Using the Varley-loop configuration to localize insulation faults in multipaired
pulp-insulated cables has been practiced for quite some time. The standard configurations
require precision potentiometers for manual nulling and calibration.
However, modifying the Varley loop, and including a 3.5-digit digital panel
meter chip (ICL 7106), eliminates the need for bridge balancing (). As a result, it will directly display the wire resistance or
distance to the insulation fault accurately.
Looking at the circuit, B and C represent two wires of a faulty pair in a
multipair telecommunications cable. A fault in the insulation, of resistance
Rj, lies at a distance of Lf from the near end. The corresponding
conductor resistance to the fault is Rf. At the far end, conductor
B is strapped to a good wire (A), which may be available within the cable.
The constant-current source drives approximately 1.2 mA through the wires
A and B and the reference resistance (Rr). The voltage across Rf
is applied to In Hi and In Lo via the insulation fault resistance (Rj).
The voltage across Rr is applied to the inputs Ref Hi and Ref Lo.

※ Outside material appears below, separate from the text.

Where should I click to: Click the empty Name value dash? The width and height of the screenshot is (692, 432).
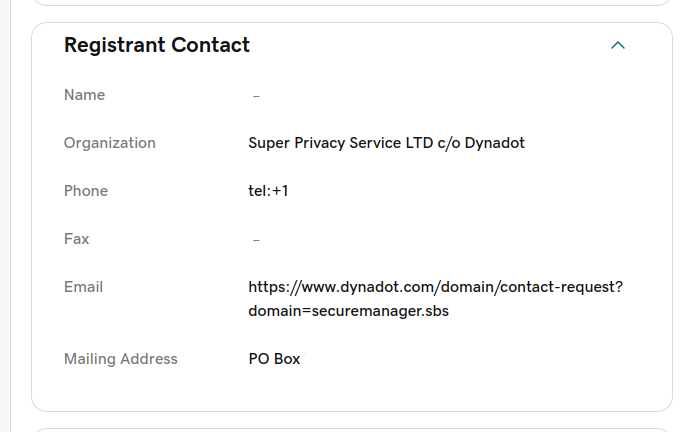tap(257, 96)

The number displayed by the dpm is equal to (Rf/Rr) × 1000. By properly selecting Rr, Rf or Lf
can be displayed directly.
When Rr = 100 Ω, Rf is measured in the 0-to-199.9-Ω
range. Lf is displayed directly in meters by suitable choice of Rr,
taking into account the wire gauge, temperature, and the temperature coefficient
of the conductor's resistance. For example, Lf is measured in the
0-to-1999-meter range when Rr = 86.0 Ω for a copper conductor
of 0.51 mm in diameter at 20°C.
The circuit is particularly useful in cable factories where accuracies better
than ±0.2% are required for Rj less than 0.5 MΩ. For
field use, it must be modified to include additional ranges and compensation
for externally induced potentials.